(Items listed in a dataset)
-------------------------

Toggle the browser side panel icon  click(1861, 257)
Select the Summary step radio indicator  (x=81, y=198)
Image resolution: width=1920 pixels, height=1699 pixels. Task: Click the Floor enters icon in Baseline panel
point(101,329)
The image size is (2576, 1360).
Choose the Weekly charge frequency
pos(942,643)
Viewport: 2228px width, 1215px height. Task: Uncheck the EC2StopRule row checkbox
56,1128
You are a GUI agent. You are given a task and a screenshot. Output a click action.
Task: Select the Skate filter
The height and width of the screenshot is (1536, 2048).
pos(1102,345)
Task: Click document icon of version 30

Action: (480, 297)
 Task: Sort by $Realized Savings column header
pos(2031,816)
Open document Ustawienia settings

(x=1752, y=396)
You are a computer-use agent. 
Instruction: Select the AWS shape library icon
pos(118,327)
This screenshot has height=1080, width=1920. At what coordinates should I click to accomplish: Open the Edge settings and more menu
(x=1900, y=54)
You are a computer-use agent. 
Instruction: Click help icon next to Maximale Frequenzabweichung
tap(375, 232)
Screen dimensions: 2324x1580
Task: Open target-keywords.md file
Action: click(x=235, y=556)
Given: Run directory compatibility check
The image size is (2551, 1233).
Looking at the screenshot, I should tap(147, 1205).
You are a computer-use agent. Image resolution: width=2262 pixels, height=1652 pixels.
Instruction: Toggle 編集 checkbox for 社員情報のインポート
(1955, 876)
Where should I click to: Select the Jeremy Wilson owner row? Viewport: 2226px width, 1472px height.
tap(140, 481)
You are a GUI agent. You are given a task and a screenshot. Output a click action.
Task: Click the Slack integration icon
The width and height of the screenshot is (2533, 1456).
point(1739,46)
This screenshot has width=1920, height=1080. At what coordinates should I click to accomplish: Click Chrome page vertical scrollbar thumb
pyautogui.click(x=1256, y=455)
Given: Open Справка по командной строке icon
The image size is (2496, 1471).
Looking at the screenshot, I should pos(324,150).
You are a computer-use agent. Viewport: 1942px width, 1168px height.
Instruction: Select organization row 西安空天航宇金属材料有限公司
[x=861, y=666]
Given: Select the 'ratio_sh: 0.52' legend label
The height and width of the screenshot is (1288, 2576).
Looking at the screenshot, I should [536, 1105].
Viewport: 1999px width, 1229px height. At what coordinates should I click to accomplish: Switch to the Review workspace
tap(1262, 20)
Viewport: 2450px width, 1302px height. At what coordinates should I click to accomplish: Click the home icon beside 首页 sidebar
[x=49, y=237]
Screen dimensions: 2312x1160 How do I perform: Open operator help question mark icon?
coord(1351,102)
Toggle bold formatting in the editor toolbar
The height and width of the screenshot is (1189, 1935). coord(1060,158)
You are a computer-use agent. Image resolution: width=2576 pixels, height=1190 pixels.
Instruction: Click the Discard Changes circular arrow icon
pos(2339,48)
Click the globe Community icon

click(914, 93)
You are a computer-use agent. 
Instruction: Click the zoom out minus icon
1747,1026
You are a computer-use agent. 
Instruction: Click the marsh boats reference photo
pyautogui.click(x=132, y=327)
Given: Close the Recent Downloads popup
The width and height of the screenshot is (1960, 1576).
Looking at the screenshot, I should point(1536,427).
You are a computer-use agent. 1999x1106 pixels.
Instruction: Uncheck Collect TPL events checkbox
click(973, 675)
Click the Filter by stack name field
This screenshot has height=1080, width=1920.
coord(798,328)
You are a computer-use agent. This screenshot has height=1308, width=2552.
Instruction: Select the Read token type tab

-------------------------

WHAT THE EXERCISE ASKS:
Each line above from the one with "Task: Sort by" up to and including the one with "You are a computer-use agent. Image resolution: width=2262" must be set down exactly, and no line outside that span may appear.

ANSWER AREA:
 Task: Sort by $Realized Savings column header
pos(2031,816)
Open document Ustawienia settings

(x=1752, y=396)
You are a computer-use agent. 
Instruction: Select the AWS shape library icon
pos(118,327)
This screenshot has height=1080, width=1920. At what coordinates should I click to accomplish: Open the Edge settings and more menu
(x=1900, y=54)
You are a computer-use agent. 
Instruction: Click help icon next to Maximale Frequenzabweichung
tap(375, 232)
Screen dimensions: 2324x1580
Task: Open target-keywords.md file
Action: click(x=235, y=556)
Given: Run directory compatibility check
The image size is (2551, 1233).
Looking at the screenshot, I should tap(147, 1205).
You are a computer-use agent. Image resolution: width=2262 pixels, height=1652 pixels.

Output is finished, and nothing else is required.